正文

逝者如斯乎?(之二)

(2024-03-03 09:33:43) 下一個

小說連載/嚴立群



廣西十萬大山

2、 當年的故事

我是76年從廣東沿海來廣西當兵的。

那時的廣東沿海還不發達,特別是珠江三角洲地區,有些地方還是特別地窮,本來珠江三角洲土地肥沃,是西江、北江、東江的衝積平原,流域麵積多達兩萬多平方公裏,占珠江流域總麵積的5.91%,在世界的三角洲中占第15位,在亞洲占第六位,在我國僅次於長江三角洲占第二位。珠江三角洲東西北三麵被山地圍繞,南臨南海。三角洲內有五分之一的麵積麵為星羅棋布的丘陵、台地和殘丘,“諸河匯集,八口分流。”當時的沿海地區生活,和現在的美麗富饒的珠江三角洲反差特別地大,那時還不興私人下海打魚,僅有的幾條破船,都是屬於生產隊的。即使有時打上來些魚,也賣不了什麽好價錢,那時住在岸上的人也不是今天這些貴人,如今的有錢的人特別多,天天喊著要嚐海鮮,要吃優質高蛋白食物,不僅要新鮮,而且還要野生。那時海邊的地受沙化和堿化影響,不能種稻穀,隻能種紅薯,也叫番薯。所以那時我們村的兒童,基本上是吃番薯和番薯苗長大的,不像現在,動不動就是要吃泰國香米,國產的要東北五常大米,把日子過得每天像過大年一樣豪華輝煌。那時日子雖然過得很苦。但還是把我養得結結實實,一身的鍵子肉,上軍體課時,跑步器材樣樣評分第一,軍體老師摸著我鼓著的三角肌說,你真該去當兵,別讀書了。沒幾天,我那被太陽曬幹了像塊黑炭幹巴得榨不出一點水分的老豆(父親)拿了一份入伍政審表回家,他翻著那像馬來人一樣的厚嘴唇皮說,山雞崽,你的運氣來了,公社同意你去當兵,明天參加體檢。我說我不想當兵,我明年才能高中畢業。老豆急了,把那雙馬來人一樣凹進去的眼珠一瞪,顴骨和額頭就更凸出。丟那媽,不去是不行的,如今讀書有屁用。
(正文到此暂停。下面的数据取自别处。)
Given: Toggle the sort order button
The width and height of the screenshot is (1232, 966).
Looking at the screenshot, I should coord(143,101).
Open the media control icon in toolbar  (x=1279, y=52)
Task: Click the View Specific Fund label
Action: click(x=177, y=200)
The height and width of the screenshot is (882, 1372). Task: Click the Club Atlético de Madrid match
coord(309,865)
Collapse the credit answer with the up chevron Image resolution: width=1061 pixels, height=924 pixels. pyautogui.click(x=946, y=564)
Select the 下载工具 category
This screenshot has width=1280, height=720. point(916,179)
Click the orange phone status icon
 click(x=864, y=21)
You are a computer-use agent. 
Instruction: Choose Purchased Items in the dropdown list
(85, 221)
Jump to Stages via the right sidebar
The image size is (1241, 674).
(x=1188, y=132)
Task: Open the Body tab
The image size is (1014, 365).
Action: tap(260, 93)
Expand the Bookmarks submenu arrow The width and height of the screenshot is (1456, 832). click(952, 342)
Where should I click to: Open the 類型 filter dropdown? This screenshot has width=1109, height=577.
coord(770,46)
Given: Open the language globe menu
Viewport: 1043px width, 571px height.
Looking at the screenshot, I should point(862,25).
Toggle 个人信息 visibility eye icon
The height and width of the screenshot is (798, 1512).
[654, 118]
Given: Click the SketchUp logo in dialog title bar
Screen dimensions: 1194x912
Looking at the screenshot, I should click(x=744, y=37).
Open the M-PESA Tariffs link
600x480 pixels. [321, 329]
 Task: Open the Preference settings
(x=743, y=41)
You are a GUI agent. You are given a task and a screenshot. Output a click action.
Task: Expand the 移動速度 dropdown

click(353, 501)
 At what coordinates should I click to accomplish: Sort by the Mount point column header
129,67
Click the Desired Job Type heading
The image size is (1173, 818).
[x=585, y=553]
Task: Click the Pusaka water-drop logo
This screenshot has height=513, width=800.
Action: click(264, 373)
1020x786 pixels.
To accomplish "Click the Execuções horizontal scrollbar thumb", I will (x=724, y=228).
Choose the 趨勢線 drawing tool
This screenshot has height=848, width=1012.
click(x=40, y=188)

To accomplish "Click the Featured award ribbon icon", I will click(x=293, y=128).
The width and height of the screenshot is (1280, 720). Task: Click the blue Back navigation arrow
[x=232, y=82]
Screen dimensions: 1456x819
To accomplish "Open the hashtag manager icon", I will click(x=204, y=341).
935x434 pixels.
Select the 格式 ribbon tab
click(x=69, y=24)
當天下午我在村口遇上了我們村唯一一個成份不太好的老人,聽說他在解放前有幾十畝地,還有幾條船,在我們村算是有錢的人,所以解放時定成份就定得比較高,村裏人半開玩笑半認真地說他是地主,是漁霸,他經常一臉苦笑。但他有點文化,也算是過去讀過私塾的人,經常給我講一些中國古代的故事,如今我才明白,那也叫古典,古文經典,口口相傳的經典。比如嶽母剌字,三國劉關張桃園結義,比如孔融讓梨,司馬光砸缸等等故事,我對他有一種莫名的親切感,總覺得他像是我的長輩,也像是我的老師,但就是討厭他經常揪著我的耳朵。娘聽我這樣說笑了,說解放前我爺爺奶奶給他家種田,是他們家租戶,要是親戚就好了,那也能吃飽穿暖了。老人在村口攔住我,說你要去當兵了,過去說好鐵不打釘,好男不當兵。現在時代不同了,部隊成了學校,成了搖籃,去吧,去吧,留在村裏也不知道今後會是什麽樣子,不如在外麵去闖一闖,就是不知道你回時我還能不能在人世。我瞪了他一眼,說誰說我去當兵,不要亂造謠,特別是你成份不好的人不要亂說話,小心哪天開你的批鬥會。老人有些惱怒,又伸手過來要揪我耳朵,我趕緊跑開了。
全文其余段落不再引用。